The Blackest Heart

by Jason Light on December 15, 2005 · 1 comment

the blackest heart vince churchill reviewVince Churchill’s THE BLACKEST HEART begins like any dime-store Western, with a bar fight at the Bloody Kiss saloon, complete with heads bouncing off of hardwood floors, black boots delivering rib-crunching kicks to exposed midsections and collapsed card tables that might’ve been used for weapons after a hidden ace turned up in some poor pardner’s sleeve.

But THE BLACKEST HEART is not a Western; at least, it’s not just a Western. Churchill’s ambitious sophomore effort (his debut, THE DEAD SHALL INHERIT THE EARTH, took zombies beyond Romero’s world and landed them in outer space) jumps genres like its villainous Yardon Wrath jumps worlds, depositing pain and death and withdrawing more loot than all the train robbers who pillaged before him. Wrath is a freakish cyborg antagonist, made immortal by the World Government, which wished to create a cybernetic species of man-machines superior to all. But Wrath escaped their clutches and found refuge on the planet Pandora, a lawless world inhabited by attacking vines, ground-burrowing sharks and dog-sized spiders, among other dangers. While this wildlife almost killed Wrath upon his arrival to Pandora, it would go on to help protect him from future posses sent to assassinate him. Lost souls and those running from the law followed him to the rogue planet to join his army, aptly named The Plague. Attracted as much to his reputation as to his enormous wealth, The Plague volunteered their services in Wrath’s tour of revenge against those who’d stolen his humanity and replaced it with robotic ears and a biomechanical heart.

■ **Dataset content**:
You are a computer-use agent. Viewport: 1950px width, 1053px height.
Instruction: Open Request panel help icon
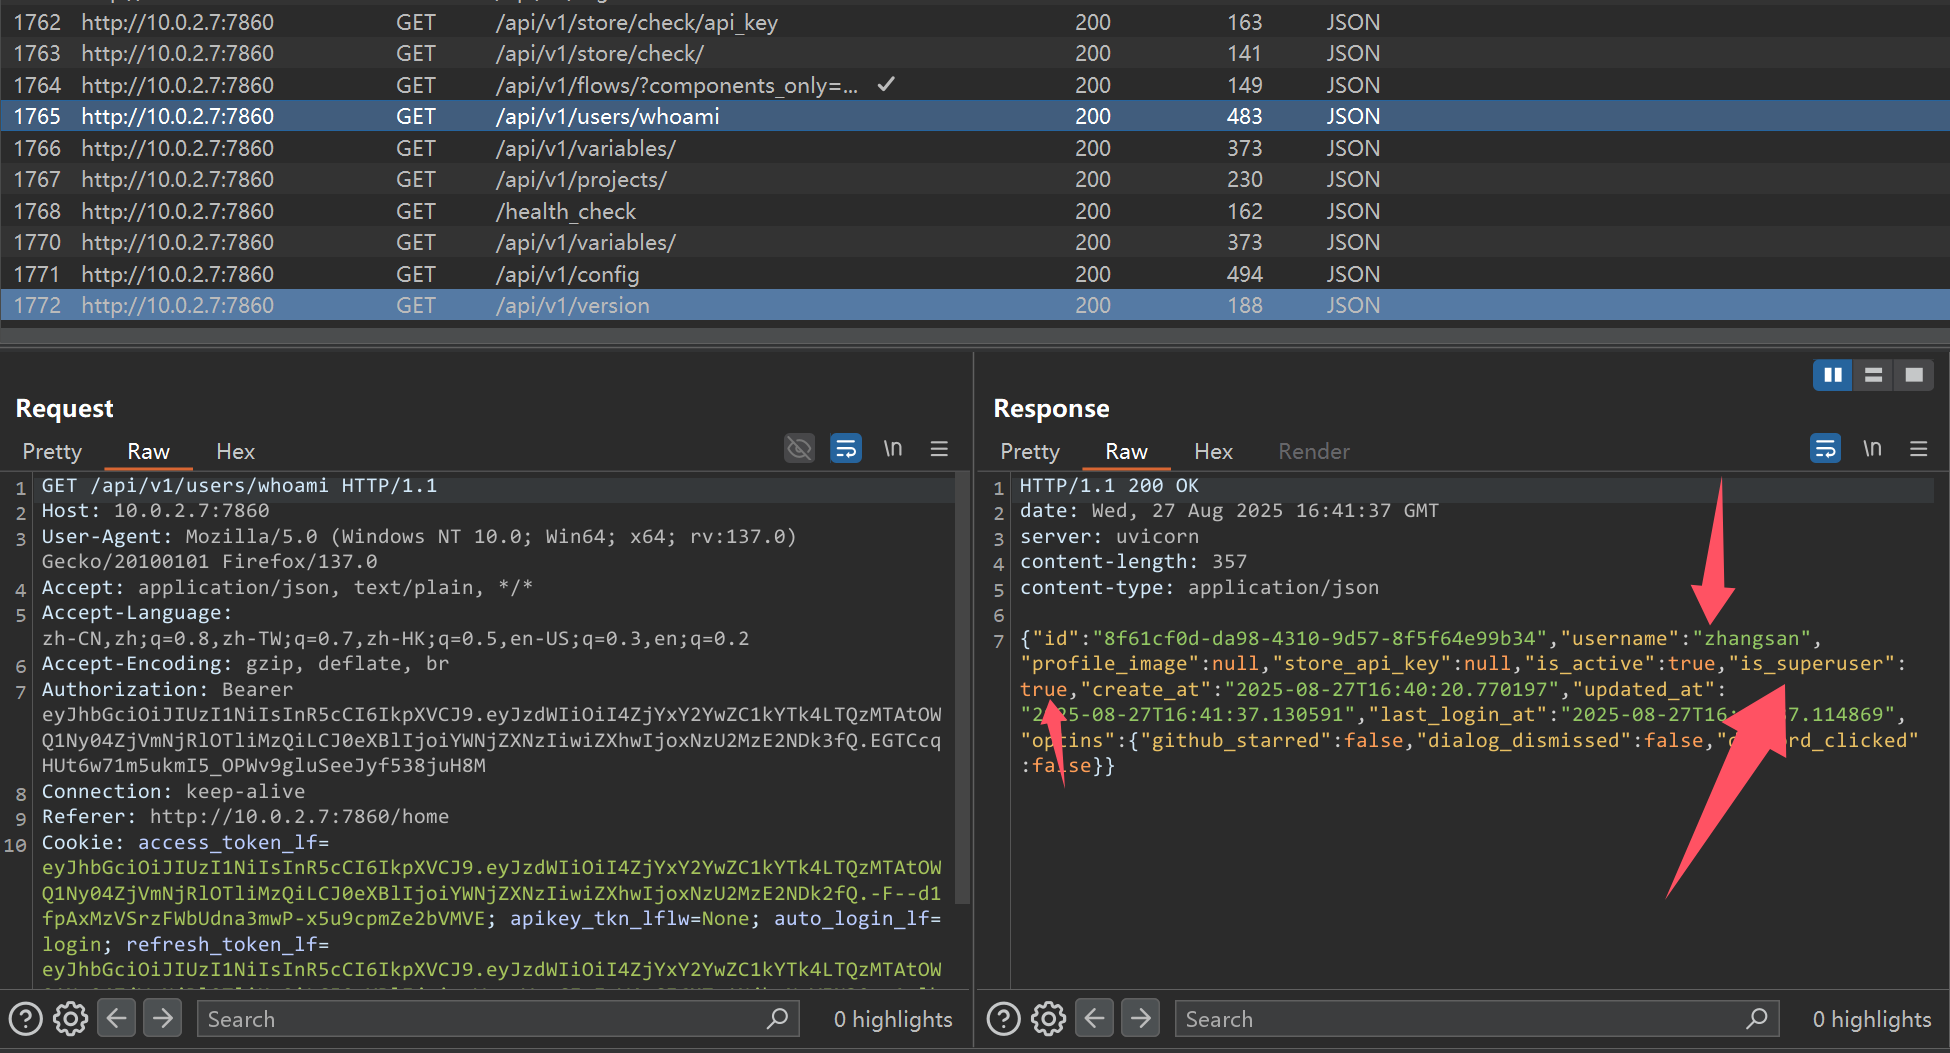tap(25, 1019)
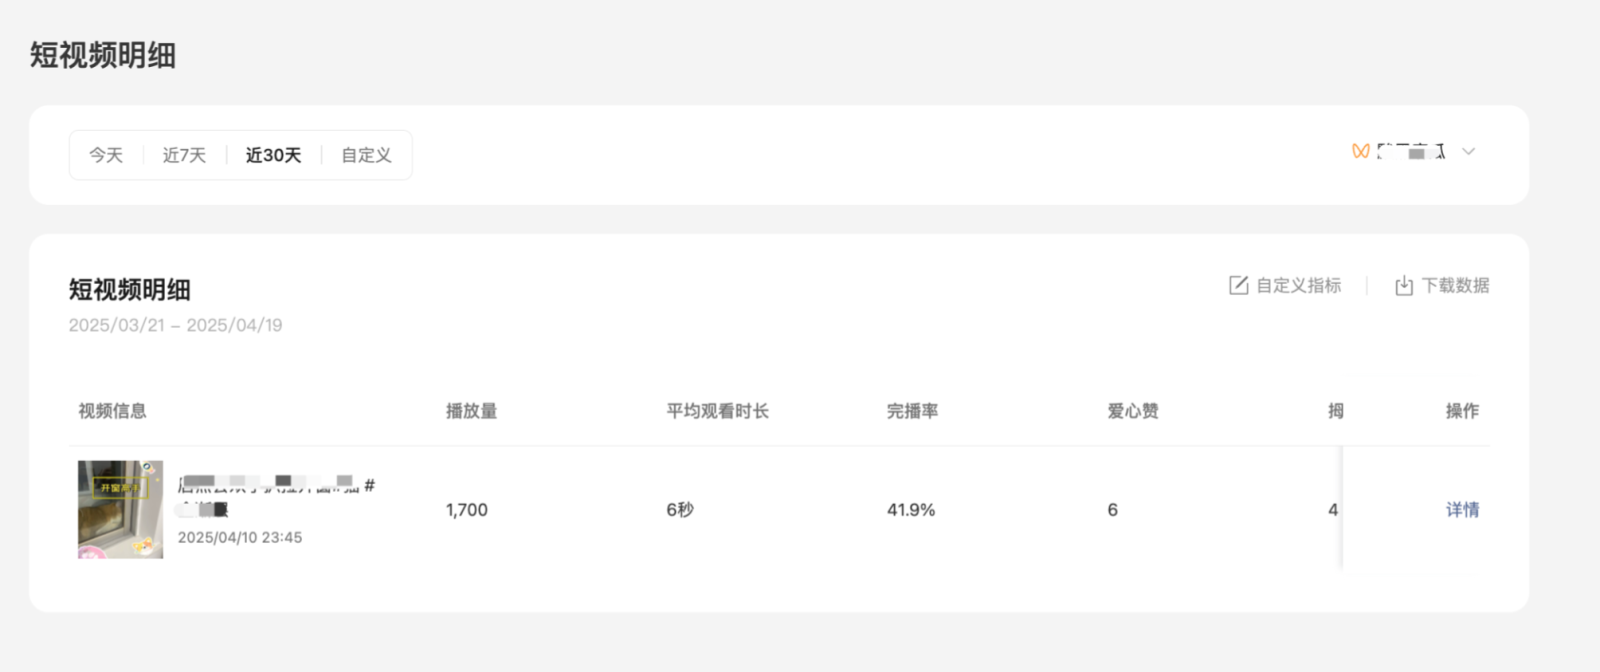The width and height of the screenshot is (1600, 672).
Task: Click the 平均观看时长 column header
Action: coord(717,411)
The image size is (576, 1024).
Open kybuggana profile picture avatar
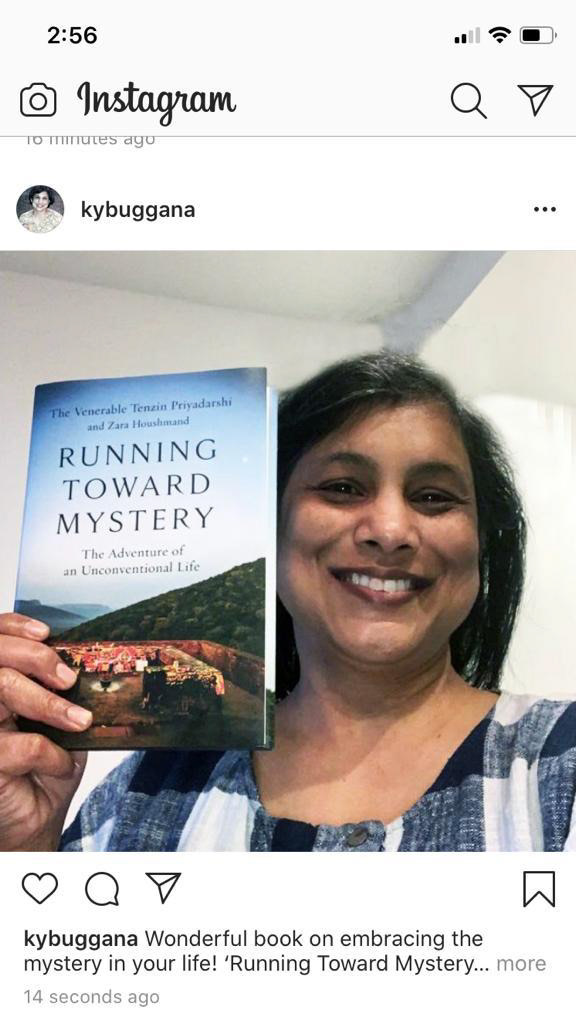tap(40, 209)
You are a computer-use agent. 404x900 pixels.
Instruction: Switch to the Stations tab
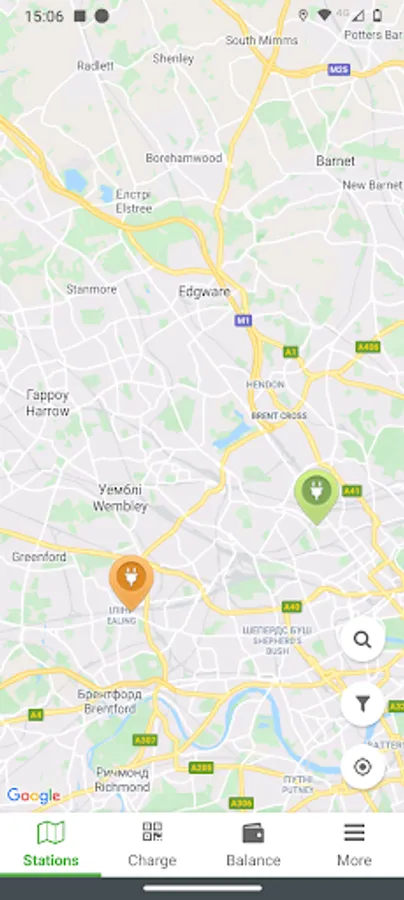pyautogui.click(x=50, y=844)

■ **Work instruction A**: Reproduce word for word the part of the review of The Blackest Heart starting at "by Jason Light" and ending at "poor pardner’s sleeve.".
■ **Work instruction B**: Write the next part of the review of The Blackest Heart, picking up after its last sentence.
The rows come from a separate source, not from the review of The Blackest Heart.

■ **Answer space A**:
by Jason Light on December 15, 2005 · 1 comment

the blackest heart vince churchill reviewVince Churchill’s THE BLACKEST HEART begins like any dime-store Western, with a bar fight at the Bloody Kiss saloon, complete with heads bouncing off of hardwood floors, black boots delivering rib-crunching kicks to exposed midsections and collapsed card tables that might’ve been used for weapons after a hidden ace turned up in some poor pardner’s sleeve.

■ **Answer space B**:
In the book’s bloody first chapter, Wrath and The Plague invade the Bloody Kiss and kill famous Elite Star Guard Marshal Thane Bishop, the “Wyatt Earp of space,” just one of many Wrath considers responsible for his painful transformation. Before he dies, Bishop looks up from a pool of blood to see his wife and daughter in the lusty crosshairs of Wrath and The Plague and vows to himself, if he somehow survives, to kill everyone in the room who lays a hand on them. But survive he does not, and Bishop’s body is unceremoniously deposited in an alley garbage dumpster, where he meets the Nii, a mystical, dying race on some plane of existence between life as the marshal knows it and death, drawing sustenance from the energy of entities as they pass through the Nii’s otherworldly realm.

The Nii quickly offers Bishop a chance to avenge his own death and whatever perverted acts have been performed upon his wife and daughter, and even offers to restore them to a time before that fateful night. The deal: The Nii will help transform Bishop to a younger, stronger version of himself, one more than capable of taking down his enemies, in exchange for the dark souls of criminals and sinners. Bishop reluctantly accepts the bargain, essentially selling his soul in the process, and sets out on a mission of revenge against Yardon Wrath and his band of murderers and rapists.

But Wrath’s wrath is not confined to his enemies alone. In one memorable scene, he makes an example of a human-sized king cobra named Krill, a mutant manufactured from the DNA of a former Star Corp operative who volunteered to have his genes spliced with that of a snake. Churchill’s book is well-populated by such creatures, and this cast of cyborg characters steals most of the show.

THE BLACKEST HEART is short but not sweet. In fact, it’s brutal from page one, and while the fast start might spoil readers and victimize the second third of the book, Churchill’s novel finally delivers on all accounts, with enough plot twists as colorful characters and a shocker of a climax that will leave readers drooling for more. It is sure to please fans of the many genres it crosses. Perhaps fittingly, THE BLACKEST HEART is ripe for a sequel. Not only is it not just a Western, it’s also not only an epic sci-fi adventure horror thriller. It’s also a cliffhanger.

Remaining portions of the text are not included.